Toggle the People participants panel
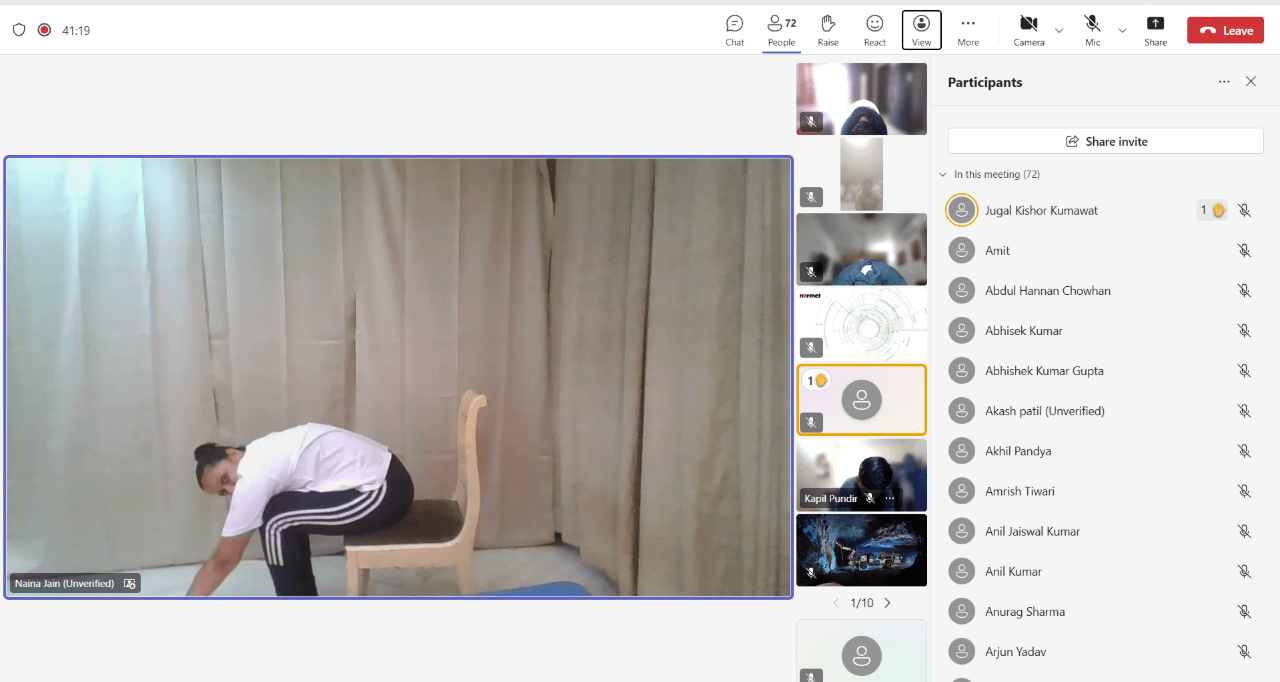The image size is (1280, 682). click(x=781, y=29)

* * *

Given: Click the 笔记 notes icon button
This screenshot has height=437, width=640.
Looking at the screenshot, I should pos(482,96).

**Task brief**. Output the lines starting at the line that contains "Given: Click the 笔记 notes icon button" and ending at the line that contains "Looking at the", exactly as they appear in the entries above.

**Answer to this task**.
Given: Click the 笔记 notes icon button
This screenshot has height=437, width=640.
Looking at the screenshot, I should pos(482,96).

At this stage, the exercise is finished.